● **Source data**:
━━━━━━━━━━━━━━━━━━━━

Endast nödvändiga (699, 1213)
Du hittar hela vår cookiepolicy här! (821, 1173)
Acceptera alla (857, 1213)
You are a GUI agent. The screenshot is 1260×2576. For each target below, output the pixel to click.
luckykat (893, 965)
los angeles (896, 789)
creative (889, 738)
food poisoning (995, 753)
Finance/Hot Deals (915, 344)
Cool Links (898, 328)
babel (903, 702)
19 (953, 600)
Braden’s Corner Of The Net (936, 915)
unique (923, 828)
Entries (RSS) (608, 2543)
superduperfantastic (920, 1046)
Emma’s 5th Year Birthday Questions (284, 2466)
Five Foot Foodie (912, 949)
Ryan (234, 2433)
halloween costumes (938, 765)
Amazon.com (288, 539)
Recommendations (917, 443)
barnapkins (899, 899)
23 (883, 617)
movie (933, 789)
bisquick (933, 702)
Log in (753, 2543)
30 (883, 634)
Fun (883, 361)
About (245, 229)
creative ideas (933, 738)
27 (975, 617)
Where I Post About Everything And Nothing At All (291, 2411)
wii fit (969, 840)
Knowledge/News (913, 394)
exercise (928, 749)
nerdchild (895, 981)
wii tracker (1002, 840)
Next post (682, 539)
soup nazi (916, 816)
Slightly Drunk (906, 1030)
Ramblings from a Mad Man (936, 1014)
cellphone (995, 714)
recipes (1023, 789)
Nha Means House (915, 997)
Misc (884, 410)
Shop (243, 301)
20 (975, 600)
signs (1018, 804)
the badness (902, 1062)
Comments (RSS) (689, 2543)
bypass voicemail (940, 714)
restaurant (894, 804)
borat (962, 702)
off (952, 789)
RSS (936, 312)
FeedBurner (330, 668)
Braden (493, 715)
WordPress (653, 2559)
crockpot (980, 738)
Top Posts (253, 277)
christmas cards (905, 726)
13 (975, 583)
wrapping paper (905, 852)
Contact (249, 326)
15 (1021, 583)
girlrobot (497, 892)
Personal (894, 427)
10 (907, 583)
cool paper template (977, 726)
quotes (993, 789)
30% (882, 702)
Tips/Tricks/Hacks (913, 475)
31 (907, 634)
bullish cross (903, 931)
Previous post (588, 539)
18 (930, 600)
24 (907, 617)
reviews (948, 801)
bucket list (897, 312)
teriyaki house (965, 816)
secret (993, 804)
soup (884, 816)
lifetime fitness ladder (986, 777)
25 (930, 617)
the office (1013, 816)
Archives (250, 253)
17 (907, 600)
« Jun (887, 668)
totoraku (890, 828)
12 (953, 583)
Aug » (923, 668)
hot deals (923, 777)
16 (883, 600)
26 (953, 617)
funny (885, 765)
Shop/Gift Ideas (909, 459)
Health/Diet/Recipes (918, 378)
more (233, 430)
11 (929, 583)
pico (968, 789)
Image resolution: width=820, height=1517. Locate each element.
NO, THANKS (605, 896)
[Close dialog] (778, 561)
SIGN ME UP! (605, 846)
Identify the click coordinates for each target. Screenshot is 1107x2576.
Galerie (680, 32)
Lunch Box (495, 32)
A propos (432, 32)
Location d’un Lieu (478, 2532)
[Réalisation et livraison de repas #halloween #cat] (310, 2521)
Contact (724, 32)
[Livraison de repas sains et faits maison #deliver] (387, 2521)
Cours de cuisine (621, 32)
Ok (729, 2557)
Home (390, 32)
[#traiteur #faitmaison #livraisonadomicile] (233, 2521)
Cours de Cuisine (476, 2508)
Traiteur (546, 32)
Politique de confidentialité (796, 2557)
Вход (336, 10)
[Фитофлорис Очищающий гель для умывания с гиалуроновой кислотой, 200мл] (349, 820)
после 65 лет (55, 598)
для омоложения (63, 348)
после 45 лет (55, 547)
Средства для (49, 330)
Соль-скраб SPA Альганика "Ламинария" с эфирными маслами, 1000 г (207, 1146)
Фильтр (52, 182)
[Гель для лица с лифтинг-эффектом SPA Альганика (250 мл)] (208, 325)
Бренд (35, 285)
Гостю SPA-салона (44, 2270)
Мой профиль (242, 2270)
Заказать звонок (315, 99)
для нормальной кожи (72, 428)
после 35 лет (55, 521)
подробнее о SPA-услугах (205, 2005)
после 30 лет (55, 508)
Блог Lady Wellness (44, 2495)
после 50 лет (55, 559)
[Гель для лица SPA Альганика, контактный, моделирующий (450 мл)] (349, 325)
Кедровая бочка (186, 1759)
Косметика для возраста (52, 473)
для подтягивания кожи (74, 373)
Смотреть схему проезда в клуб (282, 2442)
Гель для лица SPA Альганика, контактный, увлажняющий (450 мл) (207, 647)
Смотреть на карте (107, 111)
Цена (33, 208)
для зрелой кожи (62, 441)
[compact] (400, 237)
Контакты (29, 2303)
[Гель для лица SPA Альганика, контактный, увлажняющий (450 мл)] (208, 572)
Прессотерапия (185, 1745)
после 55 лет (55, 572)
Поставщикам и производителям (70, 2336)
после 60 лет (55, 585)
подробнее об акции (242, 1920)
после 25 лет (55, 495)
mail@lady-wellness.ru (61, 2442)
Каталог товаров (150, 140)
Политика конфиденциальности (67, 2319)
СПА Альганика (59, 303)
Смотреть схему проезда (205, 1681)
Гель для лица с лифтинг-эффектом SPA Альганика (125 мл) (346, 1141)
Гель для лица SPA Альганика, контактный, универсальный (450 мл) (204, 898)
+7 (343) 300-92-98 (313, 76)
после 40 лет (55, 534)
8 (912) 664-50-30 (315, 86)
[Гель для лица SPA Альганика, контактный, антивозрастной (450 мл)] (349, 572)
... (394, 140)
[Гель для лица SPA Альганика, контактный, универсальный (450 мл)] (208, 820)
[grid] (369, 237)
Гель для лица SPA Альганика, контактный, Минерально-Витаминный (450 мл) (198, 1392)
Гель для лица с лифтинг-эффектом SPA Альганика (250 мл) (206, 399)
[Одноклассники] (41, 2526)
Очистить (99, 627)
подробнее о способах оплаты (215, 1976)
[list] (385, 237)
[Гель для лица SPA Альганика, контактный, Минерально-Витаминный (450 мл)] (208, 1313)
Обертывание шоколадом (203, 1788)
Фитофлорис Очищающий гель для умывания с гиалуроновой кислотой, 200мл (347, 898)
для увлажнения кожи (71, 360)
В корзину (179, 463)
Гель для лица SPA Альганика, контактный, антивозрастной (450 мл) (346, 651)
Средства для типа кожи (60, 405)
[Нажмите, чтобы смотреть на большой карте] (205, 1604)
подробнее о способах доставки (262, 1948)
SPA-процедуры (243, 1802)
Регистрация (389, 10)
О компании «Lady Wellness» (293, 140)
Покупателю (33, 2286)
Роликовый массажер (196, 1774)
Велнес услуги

━━━━━━━━━━━━━━━━━━━━

● **Exercise directions**:
Every line of the material is to be set down again verbatim.

● **Response to this exercise**:
Endast nödvändiga (699, 1213)
Du hittar hela vår cookiepolicy här! (821, 1173)
Acceptera alla (857, 1213)
You are a GUI agent. The screenshot is 1260×2576. For each target below, output the pixel to click.
luckykat (893, 965)
los angeles (896, 789)
creative (889, 738)
food poisoning (995, 753)
Finance/Hot Deals (915, 344)
Cool Links (898, 328)
babel (903, 702)
19 (953, 600)
Braden’s Corner Of The Net (936, 915)
unique (923, 828)
Entries (RSS) (608, 2543)
superduperfantastic (920, 1046)
Emma’s 5th Year Birthday Questions (284, 2466)
Five Foot Foodie (912, 949)
Ryan (234, 2433)
halloween costumes (938, 765)
Amazon.com (288, 539)
Recommendations (917, 443)
barnapkins (899, 899)
23 (883, 617)
movie (933, 789)
bisquick (933, 702)
Log in (753, 2543)
30 (883, 634)
Fun (883, 361)
About (245, 229)
creative ideas (933, 738)
27 (975, 617)
Where I Post About Everything And Nothing At All (291, 2411)
wii fit (969, 840)
Knowledge/News (913, 394)
exercise (928, 749)
nerdchild (895, 981)
wii tracker (1002, 840)
Next post (682, 539)
soup nazi (916, 816)
Slightly Drunk (906, 1030)
Ramblings from a Mad Man (936, 1014)
cellphone (995, 714)
recipes (1023, 789)
Nha Means House (915, 997)
Misc (884, 410)
Shop (243, 301)
20 (975, 600)
signs (1018, 804)
the badness (902, 1062)
Comments (RSS) (689, 2543)
bypass voicemail (940, 714)
restaurant (894, 804)
borat (962, 702)
off (952, 789)
RSS (936, 312)
FeedBurner (330, 668)
Braden (493, 715)
WordPress (653, 2559)
crockpot (980, 738)
Top Posts (253, 277)
christmas cards (905, 726)
13 (975, 583)
wrapping paper (905, 852)
Contact (249, 326)
15 (1021, 583)
girlrobot (497, 892)
Personal (894, 427)
10 (907, 583)
cool paper template (977, 726)
quotes (993, 789)
30% (882, 702)
Tips/Tricks/Hacks (913, 475)
31 (907, 634)
bullish cross (903, 931)
Previous post (588, 539)
18 (930, 600)
24 (907, 617)
reviews (948, 801)
bucket list (897, 312)
teriyaki house (965, 816)
secret (993, 804)
soup (884, 816)
lifetime fitness ladder (986, 777)
25 (930, 617)
the office (1013, 816)
Archives (250, 253)
17 (907, 600)
« Jun (887, 668)
totoraku (890, 828)
12 (953, 583)
Aug » (923, 668)
hot deals (923, 777)
16 (883, 600)
26 (953, 617)
funny (885, 765)
Shop/Gift Ideas (909, 459)
Health/Diet/Recipes (918, 378)
more (233, 430)
11 (929, 583)
pico (968, 789)
Image resolution: width=820, height=1517. Locate each element.
NO, THANKS (605, 896)
[Close dialog] (778, 561)
SIGN ME UP! (605, 846)
Identify the click coordinates for each target. Screenshot is 1107x2576.
Galerie (680, 32)
Lunch Box (495, 32)
A propos (432, 32)
Location d’un Lieu (478, 2532)
[Réalisation et livraison de repas #halloween #cat] (310, 2521)
Contact (724, 32)
[Livraison de repas sains et faits maison #deliver] (387, 2521)
Cours de cuisine (621, 32)
Ok (729, 2557)
Home (390, 32)
[#traiteur #faitmaison #livraisonadomicile] (233, 2521)
Cours de Cuisine (476, 2508)
Traiteur (546, 32)
Politique de confidentialité (796, 2557)
Вход (336, 10)
[Фитофлорис Очищающий гель для умывания с гиалуроновой кислотой, 200мл] (349, 820)
после 65 лет (55, 598)
для омоложения (63, 348)
после 45 лет (55, 547)
Средства для (49, 330)
Соль-скраб SPA Альганика "Ламинария" с эфирными маслами, 1000 г (207, 1146)
Фильтр (52, 182)
[Гель для лица с лифтинг-эффектом SPA Альганика (250 мл)] (208, 325)
Бренд (35, 285)
Гостю SPA-салона (44, 2270)
Мой профиль (242, 2270)
Заказать звонок (315, 99)
для нормальной кожи (72, 428)
после 35 лет (55, 521)
подробнее о SPA-услугах (205, 2005)
после 30 лет (55, 508)
Блог Lady Wellness (44, 2495)
после 50 лет (55, 559)
[Гель для лица SPA Альганика, контактный, моделирующий (450 мл)] (349, 325)
Кедровая бочка (186, 1759)
Косметика для возраста (52, 473)
для подтягивания кожи (74, 373)
Смотреть схему проезда в клуб (282, 2442)
Гель для лица SPA Альганика, контактный, увлажняющий (450 мл) (207, 647)
Смотреть на карте (107, 111)
Цена (33, 208)
для зрелой кожи (62, 441)
[compact] (400, 237)
Контакты (29, 2303)
[Гель для лица SPA Альганика, контактный, увлажняющий (450 мл)] (208, 572)
Прессотерапия (185, 1745)
после 55 лет (55, 572)
Поставщикам и производителям (70, 2336)
после 60 лет (55, 585)
подробнее об акции (242, 1920)
после 25 лет (55, 495)
mail@lady-wellness.ru (61, 2442)
Каталог товаров (150, 140)
Политика конфиденциальности (67, 2319)
СПА Альганика (59, 303)
Смотреть схему проезда (205, 1681)
Гель для лица с лифтинг-эффектом SPA Альганика (125 мл) (346, 1141)
Гель для лица SPA Альганика, контактный, универсальный (450 мл) (204, 898)
+7 (343) 300-92-98 (313, 76)
после 40 лет (55, 534)
8 (912) 664-50-30 (315, 86)
[Гель для лица SPA Альганика, контактный, антивозрастной (450 мл)] (349, 572)
... (394, 140)
[Гель для лица SPA Альганика, контактный, универсальный (450 мл)] (208, 820)
[grid] (369, 237)
Гель для лица SPA Альганика, контактный, Минерально-Витаминный (450 мл) (198, 1392)
Гель для лица с лифтинг-эффектом SPA Альганика (250 мл) (206, 399)
[Одноклассники] (41, 2526)
Очистить (99, 627)
подробнее о способах оплаты (215, 1976)
[list] (385, 237)
[Гель для лица SPA Альганика, контактный, Минерально-Витаминный (450 мл)] (208, 1313)
Обертывание шоколадом (203, 1788)
Фитофлорис Очищающий гель для умывания с гиалуроновой кислотой, 200мл (347, 898)
для увлажнения кожи (71, 360)
В корзину (179, 463)
Гель для лица SPA Альганика, контактный, антивозрастной (450 мл) (346, 651)
Средства для типа кожи (60, 405)
[Нажмите, чтобы смотреть на большой карте] (205, 1604)
подробнее о способах доставки (262, 1948)
SPA-процедуры (243, 1802)
Регистрация (389, 10)
О компании «Lady Wellness» (293, 140)
Покупателю (33, 2286)
Роликовый массажер (196, 1774)
Велнес услуги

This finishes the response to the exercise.